La Chiesa del dialogo, la Chiesa sociale, la Chiesa dell’accoglienza sempre e comunque, la Chiesa che ha spesso perso la figura del sacerdote, il mondo del mordi e fuggi, delle informazioni, della pubblicità, del paganesimo hanno imbavagliato l’anima e gli stessi battezzati imputano i propri malesseri esistenziali soltanto al di fuori di sé, incapaci come sono di guardarsi dentro per riconoscersi figli di Dio, desiderosi di essere nella Sua grazia.

La fede è diventata un fatto meramente sentimentale, un modo per aggregarsi in parrocchia o nei movimenti “cattolici” con altre persone per fare qualcosa insieme. La fede non è più un habitus costante, sia privato che pubblico. Dirsi cristiani equivale a dirsi cattolici, dirsi cattolici equivale a dirsi ortodossi, ma anche buddhisti, islamici, induisti… perché siamo nell’era del multiculturalismo, della libertà religiosa, dell’abbraccio interreligioso e l’identità si è smarrita. Ed ecco che andare dal confessore significa parlargli dei propri problemi e non dei propri peccati, perché il peccato è questione vetusta… l’uomo contemporaneo si è liberato di tutto, anche del peccato… Peccato, però, che l’uomo, che lo voglia o no, non può liberarsi da ciò che è realmente, ovvero l’essere un peccatore. Soltanto Maria Santissima è Immacolata, tutte le altre creature, passate, presenti, future non sono immuni dal peccato, il più grande nemico dell’uomo.

Dice bene il giovane sacerdote: è una tragedia!

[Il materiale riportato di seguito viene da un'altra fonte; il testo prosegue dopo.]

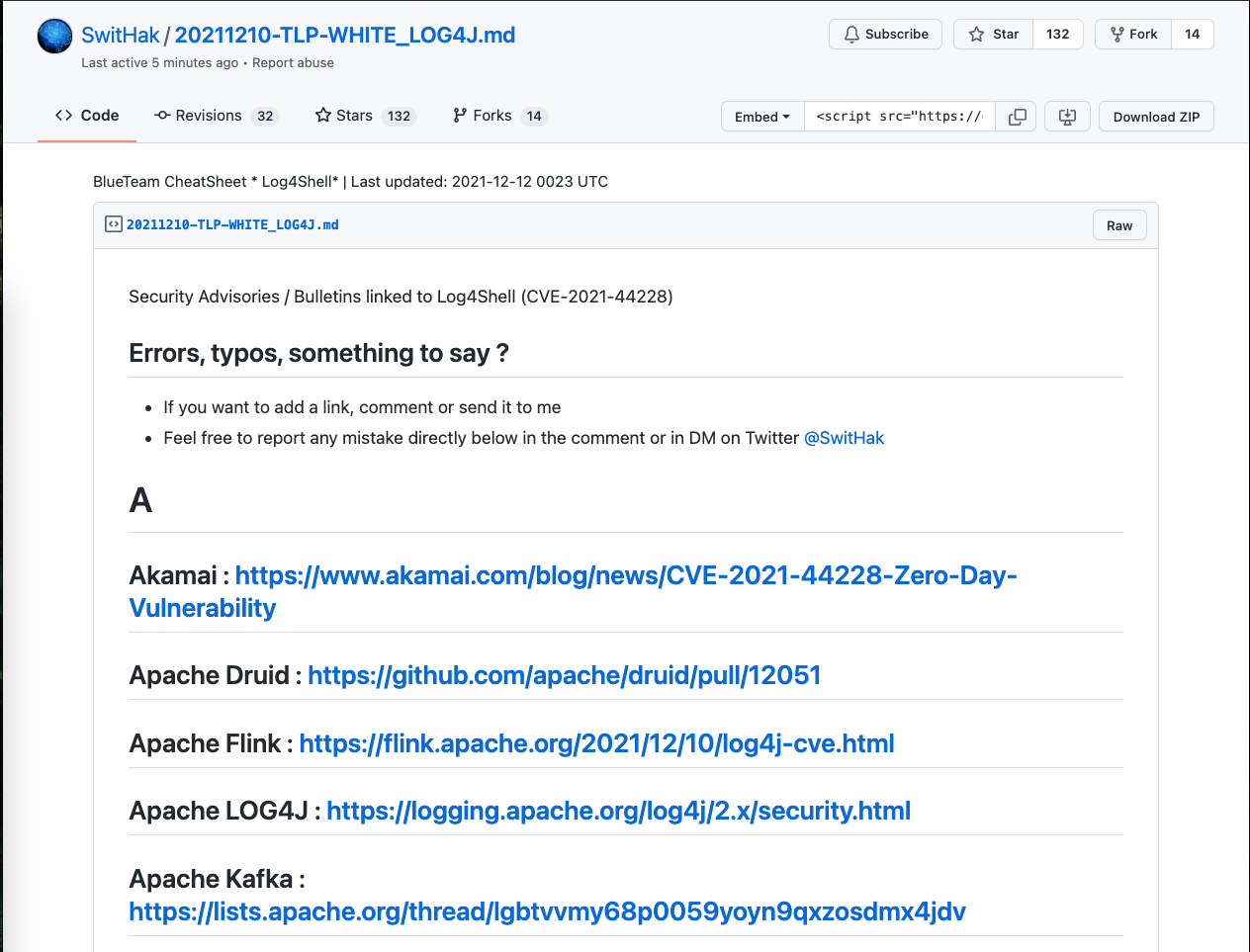Click the gist file code icon
Screen dimensions: 1250x952
[x=113, y=224]
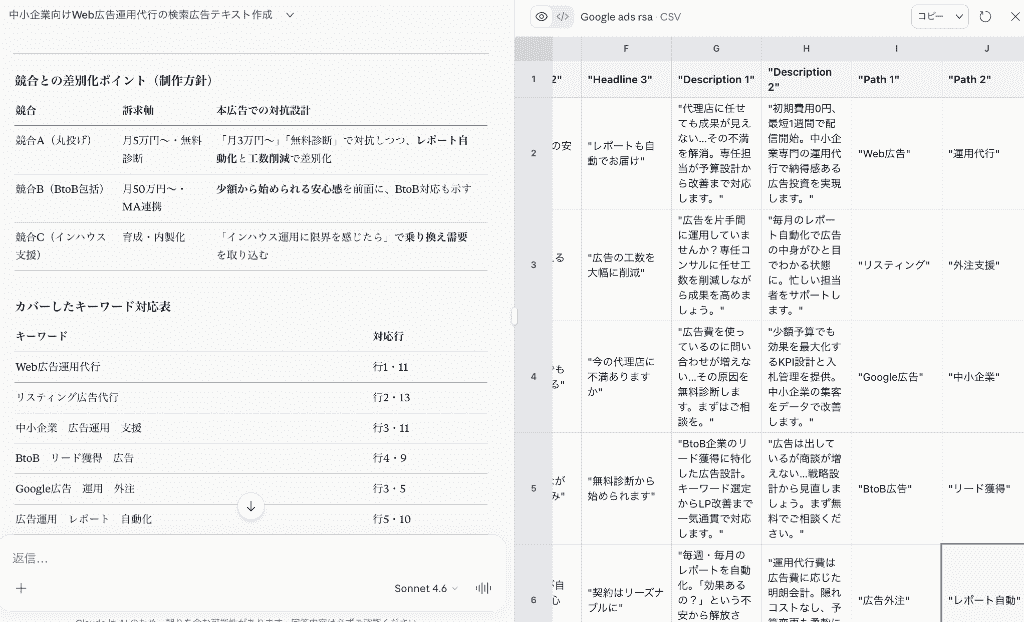Click the コピー button
Image resolution: width=1024 pixels, height=622 pixels.
pyautogui.click(x=930, y=16)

Le nostre giornate fatte di mille impegni, di mille voci, di mille notizie, telefonate, chat, messaggi, whatsapp… soffocano ogni sospiro dell’anima, privandola di spazio, di ossigeno, di linfa vitale. E l’egoismo sconsiderato porta l’uomo a perdere se stesso.

Come non pensare, allora, alla magistrale opera, senza tempo, in tre volumi di Padre Garrigou-Lagrange Op, Le tre età della vita interiore (Edizioni Vivere in, Roma 2011)? Scrive l’autore:

«L’unica cosa di cui parlava Gesù a Marta ed a Maria consiste nell’ascoltare la parola di Dio e nel viverla. La vita interiore concepita in tal modo è in noi qualcosa di assai più profondo e necessario della vita intellettuale o del culto delle scienze, della vita artistica e letteraria, sociale o politica. Troviamo, purtroppo, molti grandi scienziati, matematici, fisici, astronomi, che non hanno, per dir così, alcuna vita interiore; si dedicano allo studio della scienza come se Dio non esistesse, e nei loro momenti di solitudine non hanno alcuna conversazione intima con Lui. Sotto qualche aspetto sembra ch’essi ricerchino, nella loro vita, il vero e il buono in un àmbito più o meno circoscritto, ma tale ricerca è talmente contaminata dall’amor proprio e dall’orgoglio intellettuale, che vien fatto di domandarci se veramente porterà frutti per l’eternità. Non pochi artisti, letterati, e molti uomini politici s’elevano ben poco sopra questo livello di un’attività puramente umana e, tutto considerato, assai esteriore» (pp. 18-19).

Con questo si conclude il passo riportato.